Segment Start: Data for analysis
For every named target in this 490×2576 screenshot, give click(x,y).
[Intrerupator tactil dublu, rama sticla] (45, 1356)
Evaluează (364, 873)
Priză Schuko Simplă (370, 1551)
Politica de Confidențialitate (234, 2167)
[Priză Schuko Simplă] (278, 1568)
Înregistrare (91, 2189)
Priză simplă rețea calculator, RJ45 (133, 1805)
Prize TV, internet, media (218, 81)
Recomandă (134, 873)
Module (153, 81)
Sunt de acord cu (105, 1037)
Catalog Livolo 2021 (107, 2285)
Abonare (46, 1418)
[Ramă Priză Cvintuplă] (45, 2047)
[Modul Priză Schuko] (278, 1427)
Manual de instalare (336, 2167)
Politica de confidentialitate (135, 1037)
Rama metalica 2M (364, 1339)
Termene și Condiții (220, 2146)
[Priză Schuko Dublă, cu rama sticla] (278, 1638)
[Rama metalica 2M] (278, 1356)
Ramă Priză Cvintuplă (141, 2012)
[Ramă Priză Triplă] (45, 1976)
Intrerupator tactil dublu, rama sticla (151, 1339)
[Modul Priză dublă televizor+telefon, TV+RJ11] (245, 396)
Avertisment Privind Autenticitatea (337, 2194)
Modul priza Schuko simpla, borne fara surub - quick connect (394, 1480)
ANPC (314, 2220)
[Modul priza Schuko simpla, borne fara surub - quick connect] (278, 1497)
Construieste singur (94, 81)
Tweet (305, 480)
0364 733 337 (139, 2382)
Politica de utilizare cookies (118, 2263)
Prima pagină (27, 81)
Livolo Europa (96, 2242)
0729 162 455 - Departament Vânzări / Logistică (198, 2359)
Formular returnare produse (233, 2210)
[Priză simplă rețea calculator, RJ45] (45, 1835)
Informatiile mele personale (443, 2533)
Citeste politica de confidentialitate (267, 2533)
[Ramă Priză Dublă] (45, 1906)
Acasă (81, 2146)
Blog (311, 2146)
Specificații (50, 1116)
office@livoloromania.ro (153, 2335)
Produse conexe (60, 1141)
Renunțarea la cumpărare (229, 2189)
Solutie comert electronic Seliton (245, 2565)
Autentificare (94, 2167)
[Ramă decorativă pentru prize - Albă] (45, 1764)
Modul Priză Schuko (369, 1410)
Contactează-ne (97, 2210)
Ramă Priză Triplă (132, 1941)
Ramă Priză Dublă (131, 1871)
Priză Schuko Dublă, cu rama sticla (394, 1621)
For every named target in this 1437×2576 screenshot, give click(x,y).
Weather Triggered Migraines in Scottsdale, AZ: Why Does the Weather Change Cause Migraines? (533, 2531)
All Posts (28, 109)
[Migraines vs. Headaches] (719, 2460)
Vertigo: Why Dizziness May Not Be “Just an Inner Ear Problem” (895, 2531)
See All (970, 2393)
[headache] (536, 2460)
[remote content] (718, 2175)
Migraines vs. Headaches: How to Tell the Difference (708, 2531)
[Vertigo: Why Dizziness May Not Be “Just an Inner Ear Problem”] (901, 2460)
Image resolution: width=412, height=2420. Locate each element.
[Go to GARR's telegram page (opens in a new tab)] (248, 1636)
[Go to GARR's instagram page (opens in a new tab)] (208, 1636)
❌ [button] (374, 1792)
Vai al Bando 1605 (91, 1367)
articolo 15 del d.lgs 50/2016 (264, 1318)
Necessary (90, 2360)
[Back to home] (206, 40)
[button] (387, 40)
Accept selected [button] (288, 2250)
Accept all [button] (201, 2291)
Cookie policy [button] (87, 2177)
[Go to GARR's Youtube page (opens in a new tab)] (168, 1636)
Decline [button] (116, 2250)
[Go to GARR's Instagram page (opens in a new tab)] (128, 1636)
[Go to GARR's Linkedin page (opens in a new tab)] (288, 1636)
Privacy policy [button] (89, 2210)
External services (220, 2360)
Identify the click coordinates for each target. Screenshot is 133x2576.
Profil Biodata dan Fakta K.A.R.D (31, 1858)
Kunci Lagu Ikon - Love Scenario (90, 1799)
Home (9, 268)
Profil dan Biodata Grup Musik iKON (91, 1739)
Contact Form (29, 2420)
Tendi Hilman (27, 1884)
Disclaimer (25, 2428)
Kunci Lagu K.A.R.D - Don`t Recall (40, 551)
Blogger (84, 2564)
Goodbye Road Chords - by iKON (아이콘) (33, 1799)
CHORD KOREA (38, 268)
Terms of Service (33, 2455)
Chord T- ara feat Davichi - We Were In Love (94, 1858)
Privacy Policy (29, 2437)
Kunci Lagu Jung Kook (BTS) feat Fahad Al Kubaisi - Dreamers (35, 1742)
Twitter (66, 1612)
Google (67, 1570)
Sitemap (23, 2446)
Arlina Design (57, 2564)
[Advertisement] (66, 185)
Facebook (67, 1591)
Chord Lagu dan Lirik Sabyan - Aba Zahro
Segment End: Data for analysis
Your instructions ::
Wherever the word "priza" turns up in the records, copy out the line it is on.

Solution to the problem ::
Modul priza Schuko simpla, borne fara surub - quick connect (394, 1480)
[Modul priza Schuko simpla, borne fara surub - quick connect] (278, 1497)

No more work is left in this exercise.